The routes include connections between Northern Europe and Central America, the west coast of South America and the Caribbean; between the Mediterranean and the west and east coasts of South America; and between Northern Europe and the Middle East. The commission assessed that there would be insufficient competition if Hamburg Süd continued to participate in alliance routes serving these markets. The routes include Eurosal 1/SAWC and Eurosal 2/SAWC (recently fused into the Eurosal XL service), EPIC 2, CCWM/MEDANDES and MESA. Hamburg Süd is not a formal member of a global alliance, but it has cooperated with CMA CGM and others via slot-sharing agreements.
“Competitive shipping services are essential for European companies and for the EU’s economy as a whole,” said EC commissioner Margrethe Vestager in a statement. “The commitments offered by Maersk Line and HSDG will maintain a healthy level of competition to the benefit of the very many EU companies that depend on these container shipping services.”
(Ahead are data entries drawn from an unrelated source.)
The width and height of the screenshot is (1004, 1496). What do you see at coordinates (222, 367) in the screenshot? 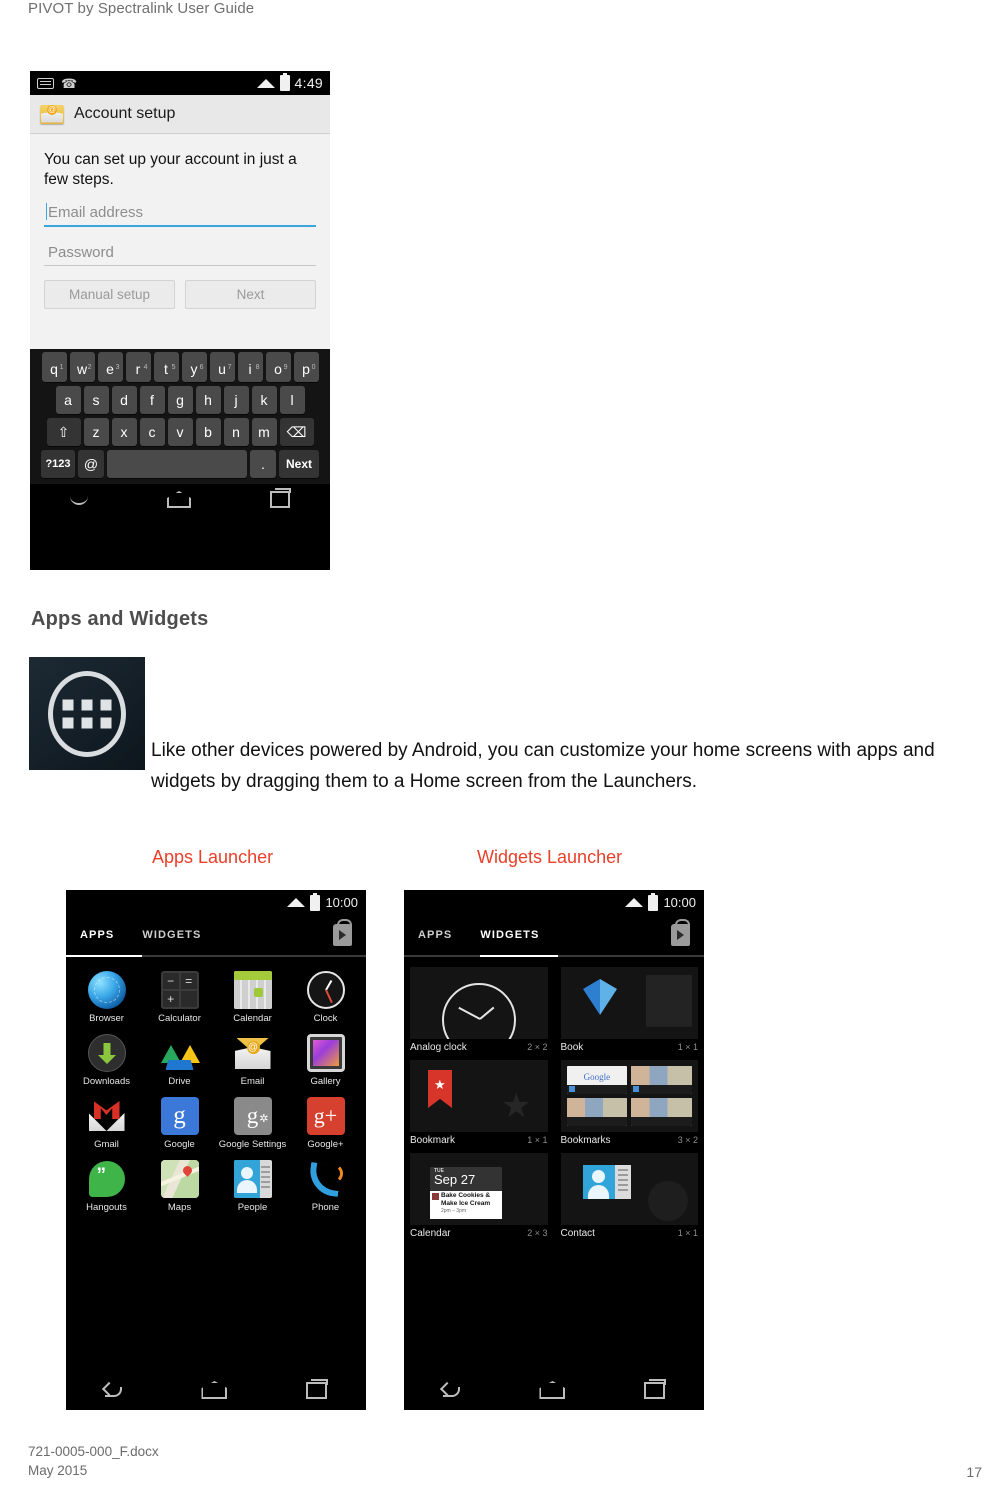
I see `key-u: 7u` at bounding box center [222, 367].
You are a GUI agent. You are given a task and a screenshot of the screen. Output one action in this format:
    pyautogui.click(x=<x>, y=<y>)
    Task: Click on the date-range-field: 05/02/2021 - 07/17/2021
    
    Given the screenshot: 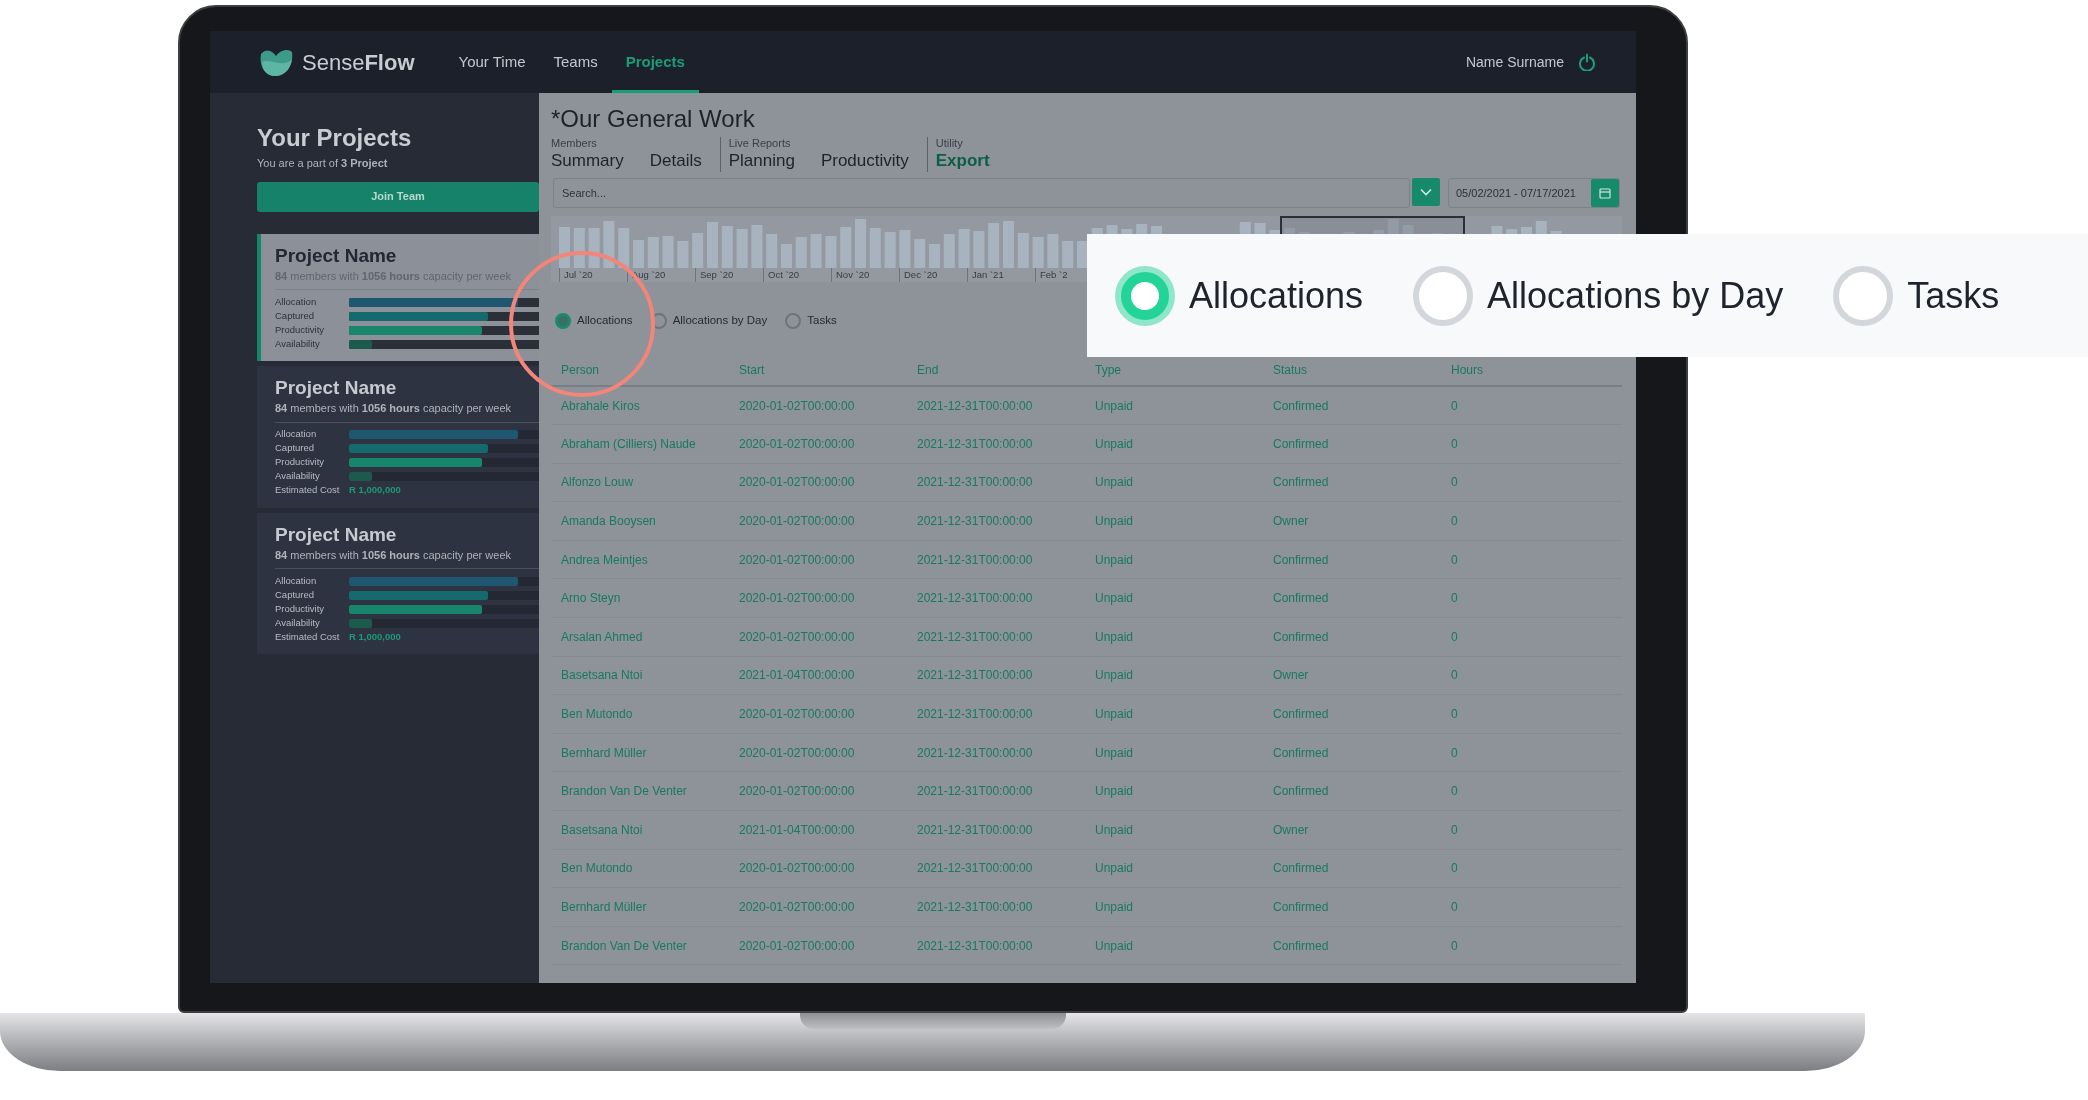 What is the action you would take?
    pyautogui.click(x=1534, y=193)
Separately, Maersk will sell its Brazilian-flag carrier, Mercosul Line, in order to satisfy national anti-trust regulators. Hamburg Süd controls Aliança, a Brazilian flag subsidiary that holds about 60 percent of the nation’s total capacity by TEU. Mercosul holds another 20 percent, and the merged company would control an overwhelming majority of the nation’s coastwise shipping industry. Brazilian media sources expect a long list of potential bidders for Mercosul, including CMA CGM, MSC, NYK, COSCO and Hapag Lloyd.